Brown, who also leads the San Francisco Area, spoke to a group that included 64 active and 43 retired bishops from around the globe. The council is meeting this week as the denomination is struggling with declining U.S. membership, deep divisions regarding homosexuality, and questions of what it means for church leaders to be accountable.
A group of United Methodists has argued that the church should split unless clergy who violate the denomination’s ban on same-gender weddings are held accountable. That includes bishops.
Holding each other accountable
Brown offered a broad understanding of how bishops should work together, including “not a looking over one another’s shoulder to second guess” each other.
“It is an accountability focused on the mission of the church to make disciples of Jesus Christ for the transformation of the world,” he said. “Being mutually accountable requires intentional collaboration. We will need to stay engaged with one another long enough to trust each other.”
For years, bishops have discussed how they can hold each other accountable for effectiveness in ministry. Many of those discussions have focused on how they can help each other increase the number of vital United Methodist congregations and nurture both love of God and love of neighbor.
Before the 2012 General Conference, the council approved a motion to have its executive committee develop measures for accountability.
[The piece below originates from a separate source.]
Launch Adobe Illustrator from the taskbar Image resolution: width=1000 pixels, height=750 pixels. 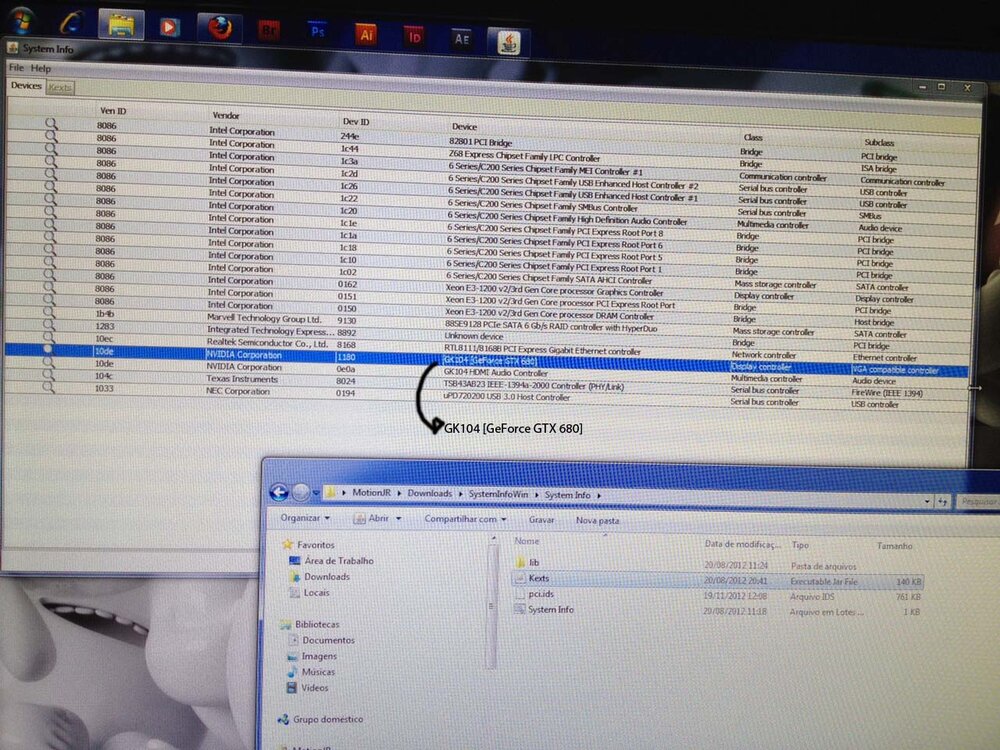[x=366, y=33]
Charlotte (North Carolina) Area Bishop Larry M. Goodpaster, who leads the council's accountability task force, gave the bishops an update Monday afternoon on that work. He invited bishops to send their input on what should be part of a code of conduct. To start the conversation, Goodpaster shared with small groups some common courtesies that bishops can agree to follow, such as responding to email and calls promptly.
"We realize this is low-hanging fruit," Goodpaster said. "How do we go deeper? And then, what happens when someone does not do what we wrote down? What are the consequences?"
The effort remains a work in progress.
In his address, Brown said his role as president is “to help us be an effective leadership organization.”
“The challenge is for us to come together on that which we agree is most important and lead together in a cooperative way,” he said. “In other words, we must speak as pastors to the church and keep the Wesleyan spirit.”
Accountability and sexuality debate
Brown’s address also came almost a year after the council’s last meeting when a majority of active bishops requested a formal complaint be filed against retired Bishop Melvin G. Talbert after he officiated at a same-gender blessing in violation of church law.
Talbert stood with all other bishops to reaffirm his vows. He and Brown are both part of the Western Jurisdiction, which is now handling the complaint. Before his retirement, Talbert led the California-Nevada Conference as Brown does now.
Talbert said Brown gave a good address, and added that he believes he has personally lived "an accountable life."
The dispute remains a difficult one for bishops. After lunch, the bishops convened in a closed-door session to discuss human sexuality.
Like the church members they lead, the bishops have differing perspectives on homosexuality and what the Bible says about it. No matter their stance, bishops are tasked with providing “leadership toward the goal of understanding, reconciliation and unity within the Church.”
Brown cited a survey by United Methodist Communications that found church members overwhelmingly do not want a split.
He told his fellow bishops that as leaders of a church as “diverse as ours, we need to let people know we hear them.” That includes people in the majority and the minority, he said.
Other bishops praise speech
Retired Bishop Violet Fisher said Brown delivered a powerful message the bishops need “right now.”
Zimbabwe Area Bishop Eben K. Nhiwatiwa agreed.
“What the church is facing right now is that we need leaders of encouragement, leaders who know leadership means addressing very hard issues, not evading them,” Nhiwatiwa said. He was hopeful Brown could provide that kind of leadership.
San Antonio Area Bishop James E. Dorff said he was particularly moved by Brown’s request that bishops reaffirm their commitment “because that is where our accountability lies.”
As his fellow bishops stood, Brown prayed over them.
“Gracious God, look in mercy on these your servants,” he said. “Replenish them with holiness and life, and fill them with the power of the Holy Spirit. Yes, fill us, so that both by word and by deed we may serve you faithfully and joyously.”